Why would things be so different for Wanda? It’s not because her powers make her a danger to the MCU, but because her back story does. In the penultimate episode of the series, WandaVision finally gives viewers all the exposition it’s been withholding. What we discover is that most of Wanda’s trauma comes back to the Avengers. Tony Stark built the weapon that killed her parents. She and her brother Pietro (aka Quicksilver) joined Hydra to try and get revenge, only to have her experimented on as a result. Her brother dies protecting Hawkeye. And her husband will die in Infinity War, because Thor basically chooses not to cut off Thanos’s head.

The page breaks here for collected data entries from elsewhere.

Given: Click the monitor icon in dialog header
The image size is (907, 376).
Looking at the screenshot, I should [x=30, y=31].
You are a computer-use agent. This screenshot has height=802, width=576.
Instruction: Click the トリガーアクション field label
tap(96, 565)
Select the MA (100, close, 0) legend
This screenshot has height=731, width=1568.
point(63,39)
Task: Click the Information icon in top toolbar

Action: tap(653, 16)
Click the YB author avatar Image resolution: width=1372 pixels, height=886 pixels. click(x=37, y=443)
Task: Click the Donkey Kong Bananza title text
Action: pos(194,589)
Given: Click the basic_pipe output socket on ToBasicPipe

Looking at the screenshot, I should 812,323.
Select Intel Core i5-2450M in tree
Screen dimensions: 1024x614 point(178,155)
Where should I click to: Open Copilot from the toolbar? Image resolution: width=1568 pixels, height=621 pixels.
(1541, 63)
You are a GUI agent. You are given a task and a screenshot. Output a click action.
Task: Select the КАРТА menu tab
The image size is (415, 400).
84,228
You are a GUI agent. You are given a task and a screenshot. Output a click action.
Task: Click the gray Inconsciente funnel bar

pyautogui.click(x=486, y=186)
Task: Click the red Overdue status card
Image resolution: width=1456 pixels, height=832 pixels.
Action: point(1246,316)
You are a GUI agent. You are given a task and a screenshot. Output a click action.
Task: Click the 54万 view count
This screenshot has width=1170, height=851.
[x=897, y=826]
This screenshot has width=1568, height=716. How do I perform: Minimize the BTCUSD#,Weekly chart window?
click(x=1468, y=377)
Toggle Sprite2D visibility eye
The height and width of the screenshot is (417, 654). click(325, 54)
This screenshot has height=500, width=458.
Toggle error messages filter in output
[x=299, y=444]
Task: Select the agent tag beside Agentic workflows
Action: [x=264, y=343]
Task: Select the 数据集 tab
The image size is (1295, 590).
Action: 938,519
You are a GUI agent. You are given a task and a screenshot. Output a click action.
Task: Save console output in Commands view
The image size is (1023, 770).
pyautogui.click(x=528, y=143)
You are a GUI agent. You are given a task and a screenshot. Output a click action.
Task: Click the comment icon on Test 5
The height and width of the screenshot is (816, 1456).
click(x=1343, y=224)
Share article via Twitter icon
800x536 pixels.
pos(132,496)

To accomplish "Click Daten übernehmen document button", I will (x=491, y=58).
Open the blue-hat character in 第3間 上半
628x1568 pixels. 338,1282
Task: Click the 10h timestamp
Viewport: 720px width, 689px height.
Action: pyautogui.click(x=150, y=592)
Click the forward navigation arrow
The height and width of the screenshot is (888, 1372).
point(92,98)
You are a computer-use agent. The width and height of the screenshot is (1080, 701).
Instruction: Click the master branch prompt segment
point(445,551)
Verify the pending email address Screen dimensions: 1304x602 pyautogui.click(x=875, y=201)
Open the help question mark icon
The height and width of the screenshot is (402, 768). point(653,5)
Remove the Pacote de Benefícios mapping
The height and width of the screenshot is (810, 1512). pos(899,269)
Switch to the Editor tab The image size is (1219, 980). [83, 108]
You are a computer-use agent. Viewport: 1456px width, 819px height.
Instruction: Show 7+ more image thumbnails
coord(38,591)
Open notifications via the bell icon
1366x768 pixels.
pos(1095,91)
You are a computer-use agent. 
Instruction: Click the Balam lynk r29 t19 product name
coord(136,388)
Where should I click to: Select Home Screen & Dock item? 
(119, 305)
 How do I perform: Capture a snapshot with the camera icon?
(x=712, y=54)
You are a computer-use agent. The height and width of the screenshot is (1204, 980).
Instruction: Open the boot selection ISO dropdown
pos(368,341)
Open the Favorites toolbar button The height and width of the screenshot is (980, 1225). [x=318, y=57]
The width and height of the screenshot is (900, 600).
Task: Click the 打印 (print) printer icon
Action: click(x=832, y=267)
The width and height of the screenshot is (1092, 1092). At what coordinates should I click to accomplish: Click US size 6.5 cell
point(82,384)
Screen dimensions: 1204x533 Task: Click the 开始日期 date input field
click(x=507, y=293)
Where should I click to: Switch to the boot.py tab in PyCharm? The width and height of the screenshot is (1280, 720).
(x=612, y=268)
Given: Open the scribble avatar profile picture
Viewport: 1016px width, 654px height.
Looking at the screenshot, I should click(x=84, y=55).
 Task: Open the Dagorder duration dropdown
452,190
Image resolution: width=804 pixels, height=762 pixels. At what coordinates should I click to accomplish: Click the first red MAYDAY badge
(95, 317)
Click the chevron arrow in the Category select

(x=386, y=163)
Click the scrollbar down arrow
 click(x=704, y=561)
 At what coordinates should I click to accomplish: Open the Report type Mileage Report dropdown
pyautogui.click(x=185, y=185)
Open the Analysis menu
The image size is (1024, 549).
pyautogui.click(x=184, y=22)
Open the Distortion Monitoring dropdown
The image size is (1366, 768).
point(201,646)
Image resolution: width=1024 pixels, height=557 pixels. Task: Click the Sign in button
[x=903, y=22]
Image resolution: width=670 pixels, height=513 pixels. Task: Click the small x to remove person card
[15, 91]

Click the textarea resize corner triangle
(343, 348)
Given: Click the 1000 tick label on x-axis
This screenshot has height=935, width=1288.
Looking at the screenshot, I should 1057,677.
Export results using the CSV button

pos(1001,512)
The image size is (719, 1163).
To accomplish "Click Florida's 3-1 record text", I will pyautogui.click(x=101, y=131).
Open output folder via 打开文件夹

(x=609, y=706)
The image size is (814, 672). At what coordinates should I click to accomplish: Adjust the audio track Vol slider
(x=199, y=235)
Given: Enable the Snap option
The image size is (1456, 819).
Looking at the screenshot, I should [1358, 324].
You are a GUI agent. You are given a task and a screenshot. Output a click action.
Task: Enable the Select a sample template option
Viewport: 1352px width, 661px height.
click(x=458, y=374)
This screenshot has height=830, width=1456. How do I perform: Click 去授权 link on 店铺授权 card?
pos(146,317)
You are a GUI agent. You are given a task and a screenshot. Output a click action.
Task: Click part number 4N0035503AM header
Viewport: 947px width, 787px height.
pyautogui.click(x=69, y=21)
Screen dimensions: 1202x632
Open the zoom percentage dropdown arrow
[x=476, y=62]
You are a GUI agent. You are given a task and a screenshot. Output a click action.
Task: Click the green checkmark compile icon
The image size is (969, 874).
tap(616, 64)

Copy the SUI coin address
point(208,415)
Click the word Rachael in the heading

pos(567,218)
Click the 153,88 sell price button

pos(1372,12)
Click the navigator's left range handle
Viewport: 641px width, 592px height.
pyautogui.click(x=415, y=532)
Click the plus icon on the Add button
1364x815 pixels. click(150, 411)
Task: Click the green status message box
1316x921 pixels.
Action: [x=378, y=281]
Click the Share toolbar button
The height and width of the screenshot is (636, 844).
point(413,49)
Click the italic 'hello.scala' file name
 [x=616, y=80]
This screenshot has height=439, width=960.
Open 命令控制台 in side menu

People love to gush about Marvel’s Captain Marvel and Black Panther films as though having female or Black leads is something new to our universe, rather than just Marvel’s. In point of fact, Wanda’s trauma points to the ugly truth that the MCU is dominated by straight white men who leave a trail of casualties everywhere they go and yet never bother to look back to see them. Say what you will about the so-called liberal ethos of the Marvel Universe, its characters largely emerge out of a Trumpian ethos of male bravado, unchecked power, and SWM privilege.

Confronted with this new awareness, Wanda could have become an exciting figure of resistance and challenge, someone who calls out the way the system is fixed and refuses to play along anymore. If anyone has a rationale for going dark and burning the whole thing down, it’s Wanda.
Instead, she’s painted as strictly a victim of her own mental state. The only fully conscious choice she’s allowed in the entire series is to destroy the family she’s claimed for herself—an experience shared historically by so many women when they’ve refused to do as they’re told, and so many queer people and persons of color as well.
WandaVision was created and run by Jac Schaeffer, the female screenwriter who co-wrote Captain Marvel and the forthcoming Black Widow. And it has some great elements; the sitcom conceit alone never stops adding oxygen and joy to the proceedings. But its story comes straight from the world of comic books, where it was men who first conceived of her as a character, men who defined her as a witch, men who put her in ridiculously revealing costumes, and men who have kept finding one reason after another for her to go crazy.
But probably I didn’t need to tell you that. It’s all right there on the screen.